Le professeur de l'Université de Cambridge, Renaud Morieux, a déterré les lettres non livrées et non lues aux Archives nationales de Kew.

Londres (AFP) - Des lettres non livrées écrites à des marins français lors d'une guerre entre la Grande-Bretagne et la France au XVIIIe siècle ont enfin été ouvertes et étudiées – après plus de 250 ans de poussière.

Les lettres non lues ont fourni un aperçu rare de la vie des marins et de leurs familles dans les années 1700, de l'épouse d'un officier supérieur de la marine à une mère âgée réprimandant son fils pour ne pas avoir écrit.

La Royal Navy s'est emparée des messages pendant la guerre de Sept Ans, un conflit mondial qui s'est terminé en 1763 et qui a vu la Grande-Bretagne et la France mener des alliances rivales.

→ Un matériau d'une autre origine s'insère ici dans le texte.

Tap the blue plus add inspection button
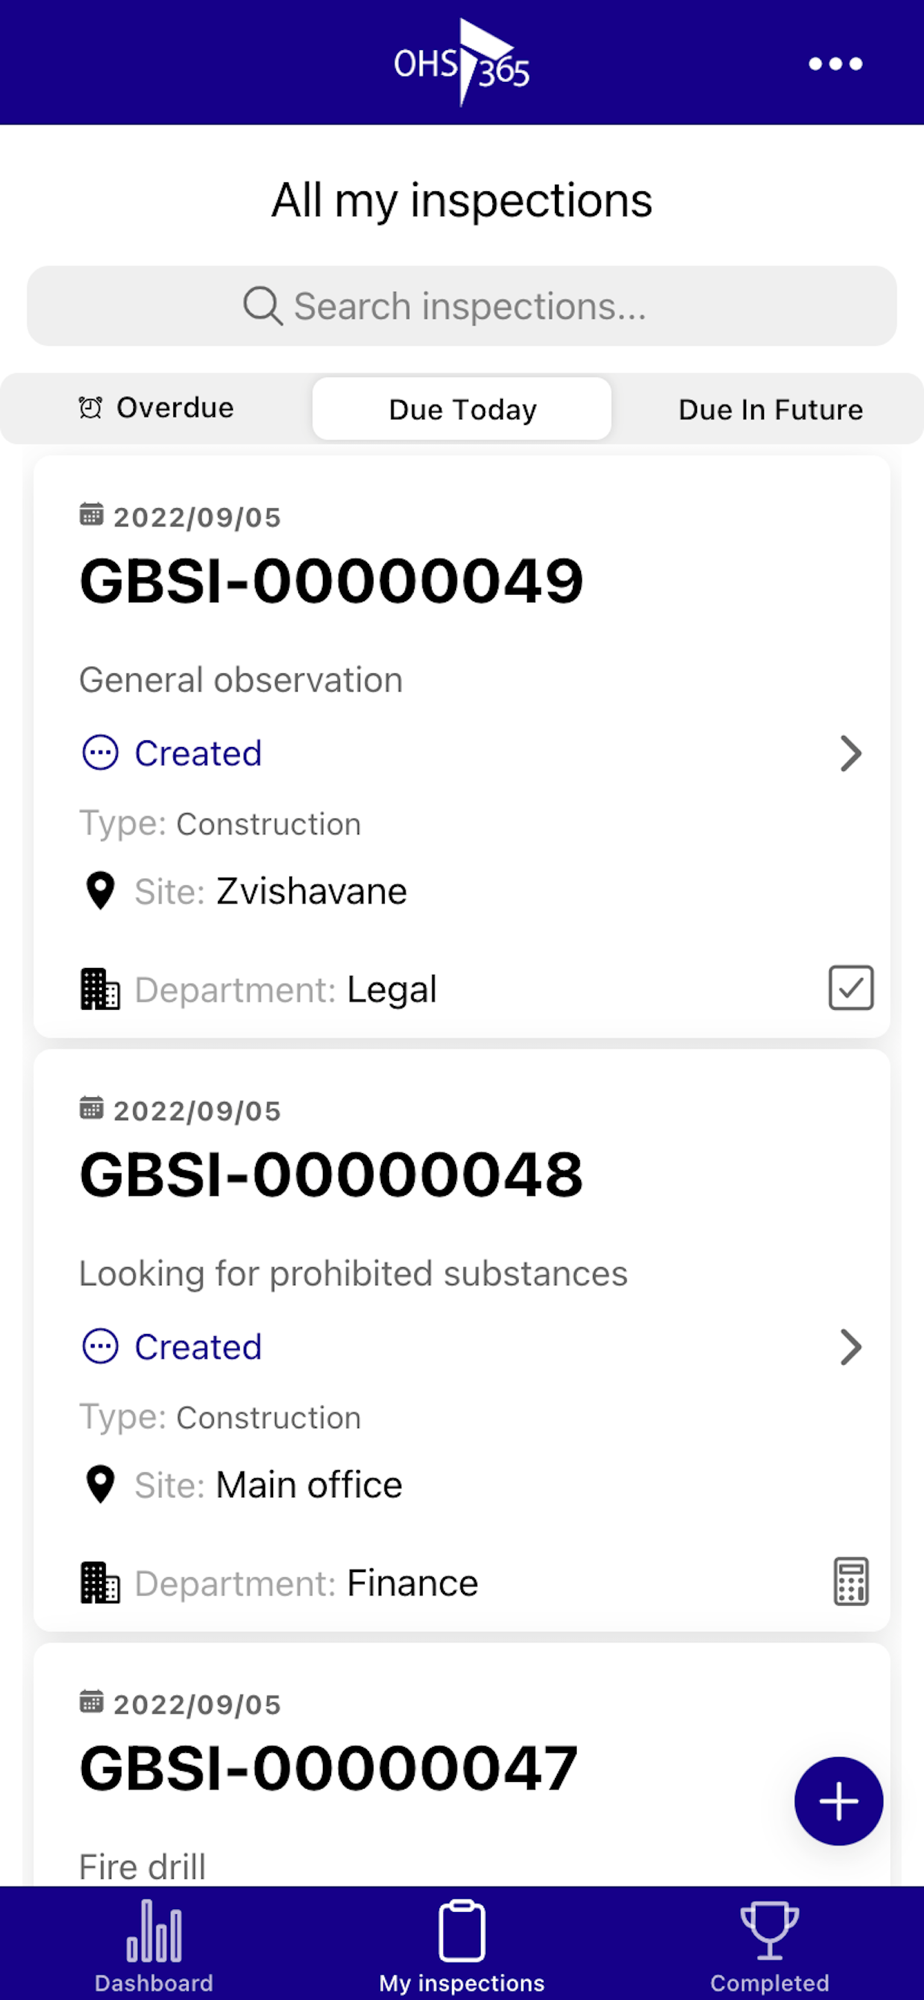The image size is (924, 2000). tap(838, 1801)
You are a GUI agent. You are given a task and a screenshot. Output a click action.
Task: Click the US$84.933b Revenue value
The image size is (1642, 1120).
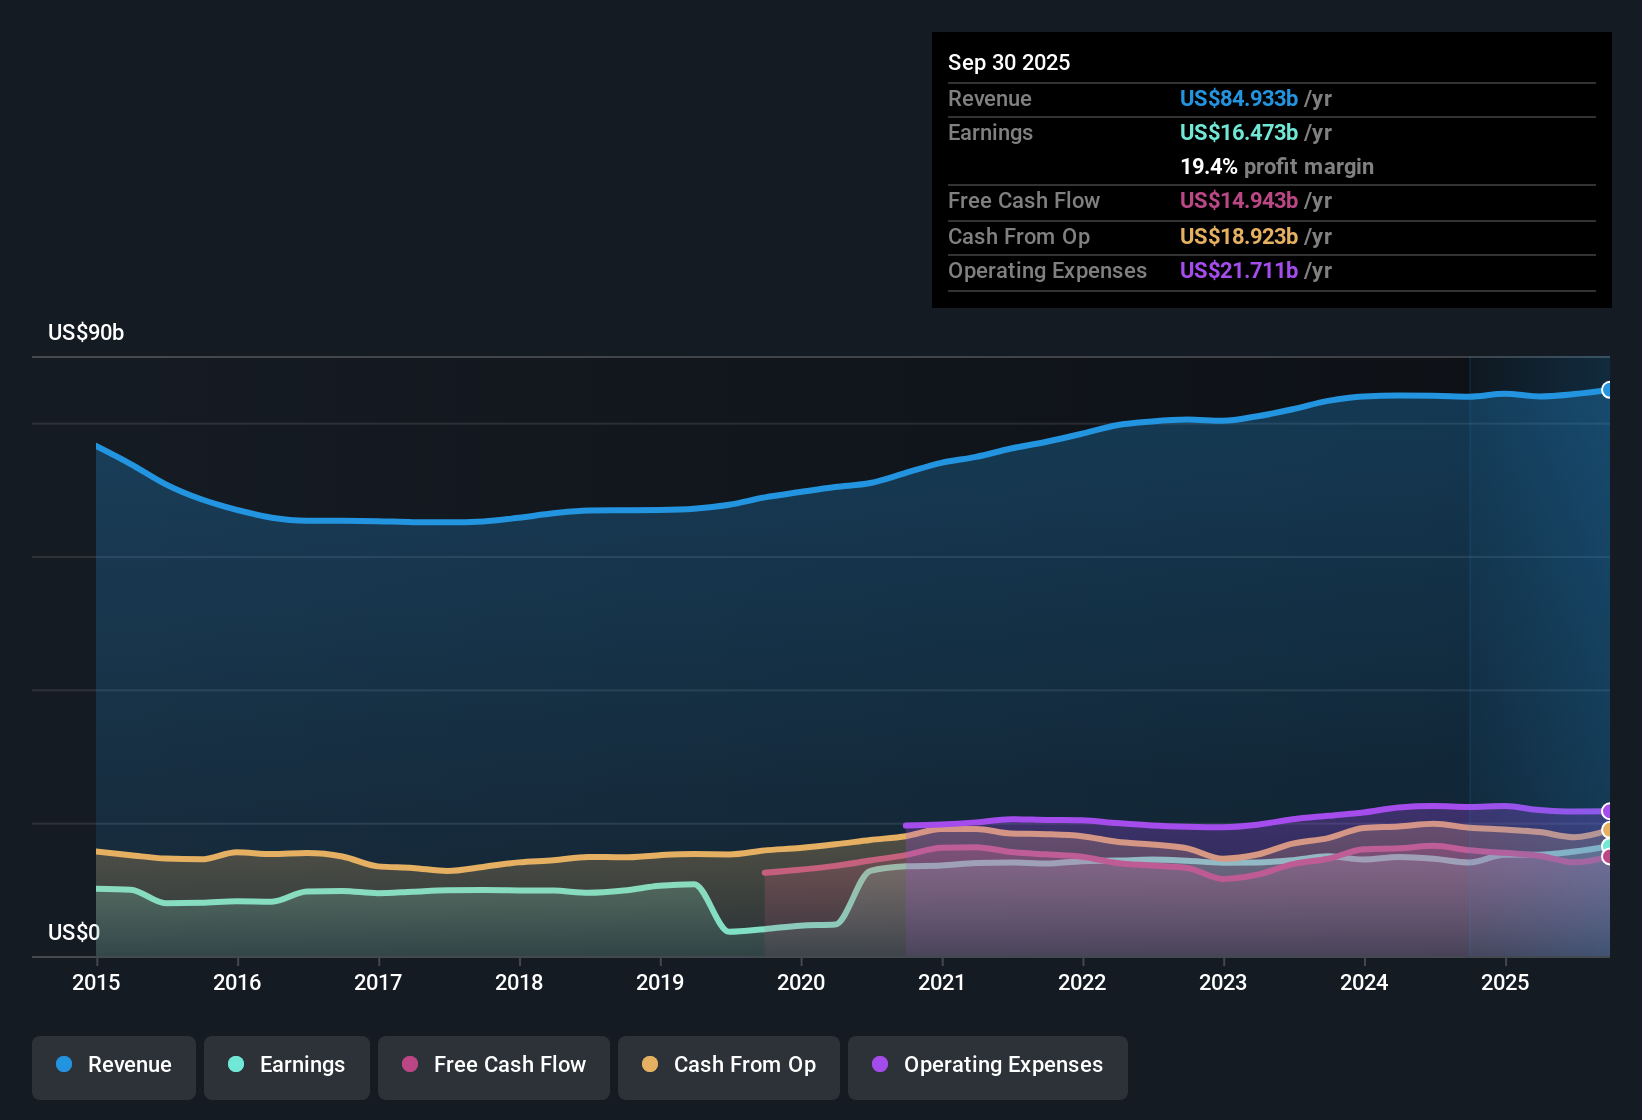[x=1238, y=99]
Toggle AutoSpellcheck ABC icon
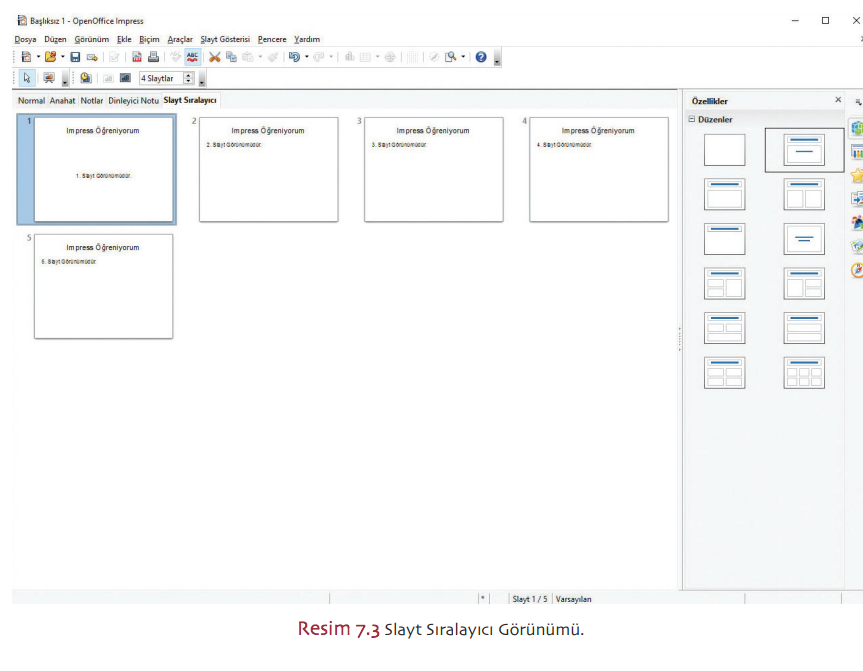Image resolution: width=863 pixels, height=671 pixels. 192,58
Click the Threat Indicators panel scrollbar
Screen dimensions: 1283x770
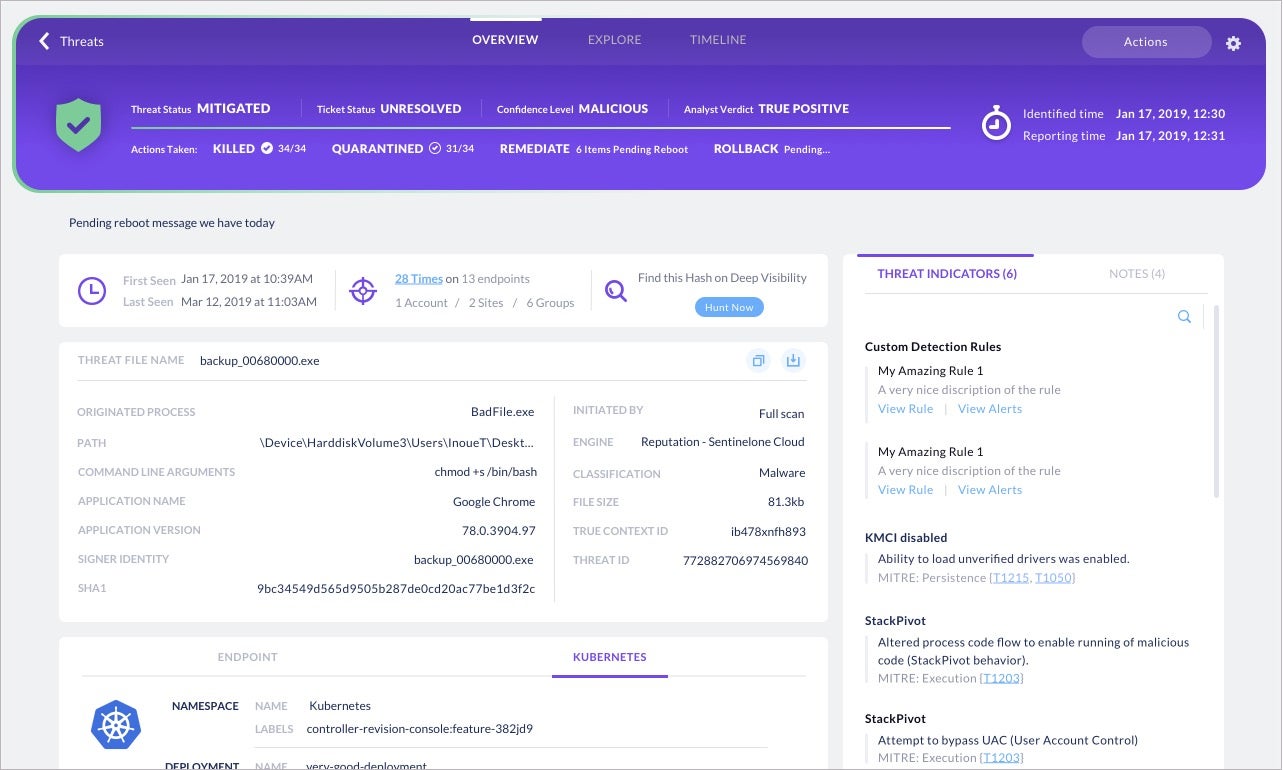(1216, 400)
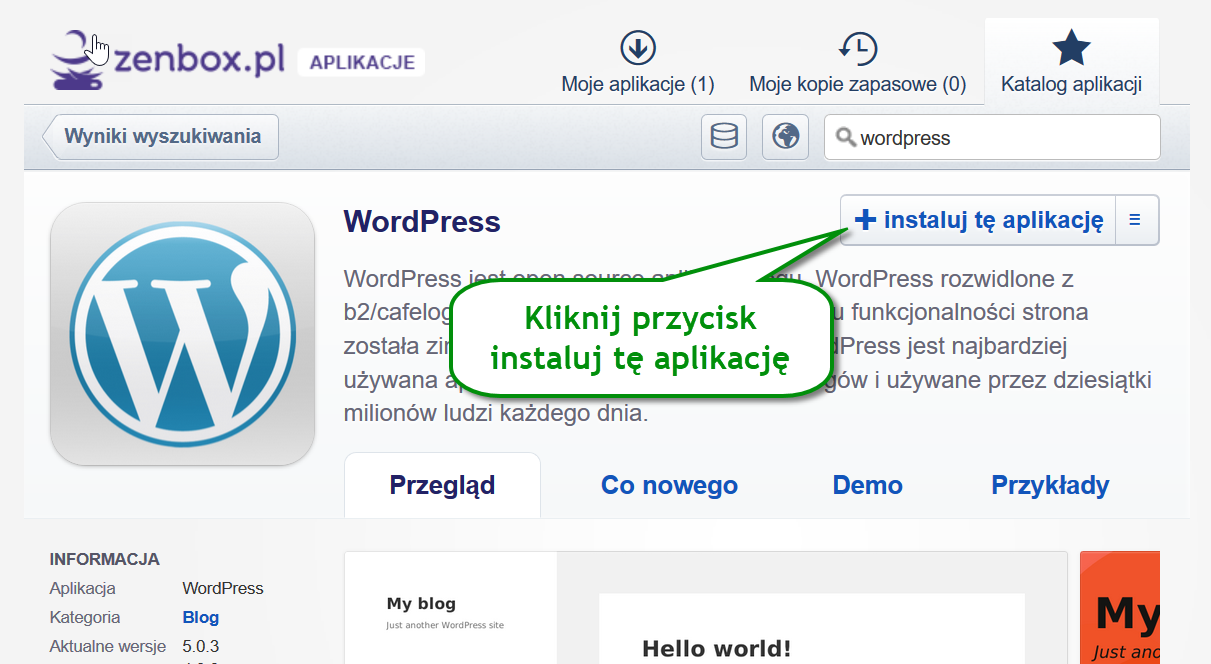Viewport: 1211px width, 664px height.
Task: Open the orange screenshot thumbnail on right
Action: click(x=1120, y=608)
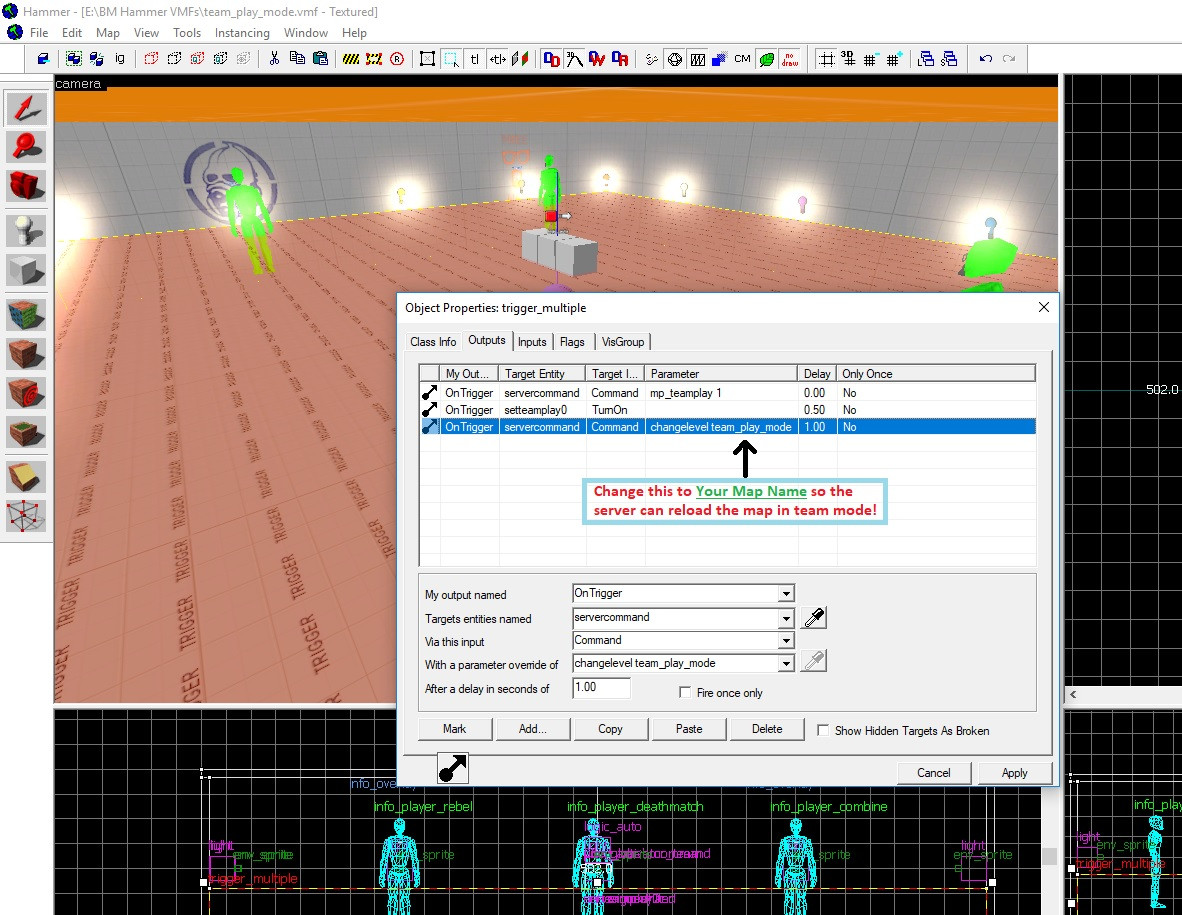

« Je pourrais passer la nuit à vous écrire… Je suis votre épouse éternellement fidèle », écrivait Marie Dubosc à son mari Louis Chamberlain, premier lieutenant d'un navire de guerre français en 1758.

"Bonne nuit mon cher ami. Il est minuit. Je pense qu'il est temps pour moi de me reposer.

À l'insu de Marie, le navire de son mari, le Galatée, avait été capturé par les Britanniques, ont découvert des chercheurs de l'Université de Cambridge.

Louis n'a jamais reçu la lettre et sa femme est décédée l'année suivante, presque certainement avant sa libération par les Britanniques.

Dans une autre missive datée du 27 janvier 1758, la mère du jeune marin normand Nicolas Quesnel lui reproche son manque de communication.

"Je pense plus à toi que toi à moi… En tout cas je te souhaite une bonne année remplie de bénédictions du Seigneur", a écrit Marguerite, 61 ans, dans une lettre probablement dictée à quelqu'un d'autre.

« Je pense que je suis pour le tombeau, je suis malade depuis trois semaines. Donnez mes compliments à Varin (un camarade de bord), c'est seulement sa femme qui me donne de vos nouvelles", a-t-elle ajouté.

Le Galatée fut capturé par les Britanniques alors qu'il se dirigeait de Bordeaux vers Québec en 1758.

- 'Expériences humaines universelles' -

Les responsables de l'Amirauté britannique considéraient à l'époque que les lettres n'avaient aucune signification militaire et la grande majorité traînait dans les archives, non ouvertes, jusqu'à ce qu'elles attirent l'attention du professeur d'histoire de Cambridge, Renaud Morieux.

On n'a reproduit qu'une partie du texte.